Come accennato, la minestra imperiale è stata per anni il piatto per eccellenza dei matrimoni. Mimina la preparava sempre quando veniva, chiamata insieme a sua sorella Annunziatina, per cucinare ai matrimoni. Mimina e Annunziatina, infatti, sono state tra le prime forme di catering della storia, famose ancora oggi in paese come le sorelle che cucinavano sempre e bene. Questa stessa passione per il mondo del cibo Mimina l’ha trasmessa anche in famiglia, in particolare ai suoi due nipoti: Stefano ha aperto l’azienda Olive Gregori, tra le poche a produrre olive ascolane, che ricordiamo che prima di essere il noto fritto sono la cultivar locale di Ascoli Piceno; il fratello Luca, invece, sta ultimando gli studi in Agraria per dedicarsi poi anche lui all’attività. Sarà perché sono cresciuti educati al valore inestimabile della propria terra, le Marche, e all’importanza di continuare a dedicare tempo alla produzione di cibo, che sia in campagna o in cucina. E infatti Mimina «la minestra imperiale compra non l’ha mai provata”, ma ha continuato a prepararla anche a casa secondo i lunghi tempi della tradizione.

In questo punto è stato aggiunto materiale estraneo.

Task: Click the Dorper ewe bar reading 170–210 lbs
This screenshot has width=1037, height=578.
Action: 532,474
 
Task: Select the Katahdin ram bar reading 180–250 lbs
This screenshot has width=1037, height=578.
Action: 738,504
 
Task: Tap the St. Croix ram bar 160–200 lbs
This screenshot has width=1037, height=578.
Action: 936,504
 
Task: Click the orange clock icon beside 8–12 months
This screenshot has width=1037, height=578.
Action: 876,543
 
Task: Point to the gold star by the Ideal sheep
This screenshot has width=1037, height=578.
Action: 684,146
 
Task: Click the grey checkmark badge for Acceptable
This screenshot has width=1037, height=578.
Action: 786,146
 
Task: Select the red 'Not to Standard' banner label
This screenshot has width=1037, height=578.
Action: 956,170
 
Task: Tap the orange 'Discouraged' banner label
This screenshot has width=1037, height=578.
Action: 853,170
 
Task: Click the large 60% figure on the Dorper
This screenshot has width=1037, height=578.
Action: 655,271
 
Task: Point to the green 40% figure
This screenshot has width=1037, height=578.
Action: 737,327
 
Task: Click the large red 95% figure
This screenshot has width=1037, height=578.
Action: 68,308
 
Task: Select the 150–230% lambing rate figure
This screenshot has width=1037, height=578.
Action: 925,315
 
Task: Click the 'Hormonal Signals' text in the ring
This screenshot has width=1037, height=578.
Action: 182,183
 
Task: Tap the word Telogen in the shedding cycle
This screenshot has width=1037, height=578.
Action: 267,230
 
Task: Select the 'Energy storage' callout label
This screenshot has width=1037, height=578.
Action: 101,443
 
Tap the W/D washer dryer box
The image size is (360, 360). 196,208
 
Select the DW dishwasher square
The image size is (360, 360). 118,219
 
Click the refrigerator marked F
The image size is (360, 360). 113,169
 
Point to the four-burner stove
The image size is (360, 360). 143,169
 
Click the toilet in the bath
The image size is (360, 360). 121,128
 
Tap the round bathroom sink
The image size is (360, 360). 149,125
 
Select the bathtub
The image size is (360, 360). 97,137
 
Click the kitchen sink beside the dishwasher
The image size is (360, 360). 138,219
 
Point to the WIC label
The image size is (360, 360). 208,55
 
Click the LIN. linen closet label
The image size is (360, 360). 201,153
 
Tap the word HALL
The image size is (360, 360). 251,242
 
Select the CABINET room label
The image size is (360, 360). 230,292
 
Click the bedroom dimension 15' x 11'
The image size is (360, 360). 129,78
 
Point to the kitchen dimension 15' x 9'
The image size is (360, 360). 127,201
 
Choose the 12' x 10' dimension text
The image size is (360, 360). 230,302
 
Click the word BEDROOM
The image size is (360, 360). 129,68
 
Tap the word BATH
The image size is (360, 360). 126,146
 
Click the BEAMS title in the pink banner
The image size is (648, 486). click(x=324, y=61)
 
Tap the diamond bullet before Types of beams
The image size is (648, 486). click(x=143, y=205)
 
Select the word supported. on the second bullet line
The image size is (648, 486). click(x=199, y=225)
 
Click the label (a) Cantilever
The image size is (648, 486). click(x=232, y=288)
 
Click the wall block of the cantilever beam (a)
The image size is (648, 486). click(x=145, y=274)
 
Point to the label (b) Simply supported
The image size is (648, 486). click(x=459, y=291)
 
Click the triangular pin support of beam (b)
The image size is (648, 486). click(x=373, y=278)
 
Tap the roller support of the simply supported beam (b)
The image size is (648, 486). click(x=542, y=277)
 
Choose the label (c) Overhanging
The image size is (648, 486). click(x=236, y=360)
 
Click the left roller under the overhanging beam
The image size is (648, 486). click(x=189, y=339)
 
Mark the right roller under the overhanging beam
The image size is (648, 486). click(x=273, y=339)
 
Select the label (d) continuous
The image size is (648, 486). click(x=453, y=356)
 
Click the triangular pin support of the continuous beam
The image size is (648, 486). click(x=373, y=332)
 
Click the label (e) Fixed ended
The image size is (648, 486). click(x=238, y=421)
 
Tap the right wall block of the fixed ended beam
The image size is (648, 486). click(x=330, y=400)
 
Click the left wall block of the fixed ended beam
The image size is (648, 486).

Pasta imperiale/colorata sacco

La ricetta tradizionale… per 40 persone

Proprio per questa sua lunga preparazione, la minestra imperiale è un piatto da mangiare in tanti. Quasi sempre ne avanza una parte, che si congela per consumarla poi successivamente. La ricetta che segue, quindi, è per 40 persone, anche perché come dice Mimina: «Sempre meglio prepararne più che meno, no?».

Ingredienti 

40 uova
500 g parmigiano
600 g farina 00
buccia grattugiata di 2 limoni
qb noce moscata
qb sale
qb burro

Procedimento 

1. Preparare un brodo di gallina (meglio) o di manzo.
2. Iniziare a preparare l’impasto sbattendo le uova con tutti gli altri ingredienti. A parte bollire gli spinaci, poi schiacciare e frullare.
3. Dividere l’impasto in tre parti: in una aggiungere gli spinaci, nell’altra il concentrato di pomodoro e nell’ultima nulla, in modo da ottenere tre colori diversi (verde, arancione e giallo).
4. Mettere tutte e tre le parti di impasto in un sacco di cotone o in un altro tessuto ugualmente resistente e svasato, chiudere con lo spago e fare cuocere in acqua bollente per circa 3 ore.
5. Una volta pronto, assicurarsi che anche la parte in mezzo sia ben cotta. Togliete quindi il sacco dall’acqua bollente e lasciarlo raffreddare senza aprirlo su un vassoio sotto un peso per circa un’ora.
6. Quando si è raffreddato, togliere delicatamente l’impasto dal sacco e tagliare a dadini.
7. Buttare i dadini di minestra nel brodo di gallina per qualche minuto (tanto è già cotta) e servire bollente.